Durante muito tempo, estes gigantes da tecnologia acolheram, sem reservas, todas estas manifestações fervorosas sem lhes ser exigido, por parte de legisladores e activistas, qualquer mediação ou responsabilidade sobre os discursos e conteúdos negativos gerados no seu império digital. Afinal, como criticá-los se os seus modelos de negócio se alimentam de captar todas as atenções e de engajar o máximo número de pessoas possível? Mas, hoje, olhando para as duas décadas de existência das redes sociais, começamos a perceber as consequências nocivas deste megafone de ódio e intolerância para a confiança pública e para o processo democrático e suas instituições. O problema não é nada fácil de se definir e, por conseguinte, de se regulamentar, pois mistura-se com algo muito intrínseco aos nossos direitos humanos: a liberdade de expressão.

Os mesmos direitos para quem não tem as mesmas intenções?
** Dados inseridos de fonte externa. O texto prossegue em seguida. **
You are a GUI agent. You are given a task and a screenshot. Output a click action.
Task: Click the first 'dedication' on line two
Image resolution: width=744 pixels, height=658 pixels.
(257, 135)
Nos últimos tempos, as empresas privadas de plataformas sociais têm sido pressionadas para agirem sobre os conteúdos de discurso de ódio e a retórica da violência gerados e partilhados em casa própria. De forma a amenizar os ânimos, as diferentes redes sociais têm implementado algumas medidas como o bloqueio e o banimento de perfis e contas ligados a pessoas e movimentos conflituosos ou tags de aviso que informam o público de que o conteúdo pode ser falso ou controverso. Um exemplo desta tag de aviso vem da parte do Twitter que, no contexto das eleições dos Estados Unidos da América em 2020, sinalizou muitos dos tweets de Donald Trump com a advertência “esta alegação sobre fraude eleitoral é contestada”.

Após o evento do Capitólio de 6 de Janeiro deste ano, a plataforma social baniu a conta do ex-presidente, o que não significa que tome as mesmas medidas para todos os que promovem o ódio e a violência. Permite, por exemplo, a presença do aiatolá Khamenei, o líder supremo do Irão, um país que executa pessoas publicamente por causa da sua orientação sexual; ou de representantes oficiais da maior ditadura comunista do mundo que é a China, que prende e executa dissidentes políticos e mantém milhões de pessoas de minorias étnicas e religiosas em campos de concentração. Hipocrisia? Contradição? Parcialidade? Sim, tudo isso e, certamente, muito mais, mas somemos também a variável de esta ser uma questão complexa que não se resolve a traço grosso.

Como distinguir o discurso de ódio, sátira ou comentário? E quem define o que é o quê? Há quem defenda, fervorosamente, que qualquer incitamento ao ódio online deve ser censurado pois leva a acções de violência reais. Por outro lado, há os que afirmam que policiar estes conteúdos nocivos apenas irá desviar os seus autores para lugares mais escondidos e encriptados, como defende o estudo “Ecologia do Ódio Online Global” da Nature. Segundo o trabalho da revista científica britânica, o policiamento numa única plataforma, como o Facebook, pode gerar dark pools globais, onde o ódio online pode florescer ainda mais feroz.

Confesso-me dividido neste assunto. Se, por um lado, considero que as ideias destrutivas se devem combater no campo das ideias e que o discurso não é a mesma coisa que a acção; por outro lado, também considero que o incitamento ao ódio e a desinformação devem ser sinalizados e que quem os pratica deve ser responsabilizado. Algo positivo neste fenómeno é que já faz parte do debate público e é objecto de reflexão das Ciências Sociais e Humanas, das entidades reguladoras e das instituições governamentais. E a isto se chama civilização.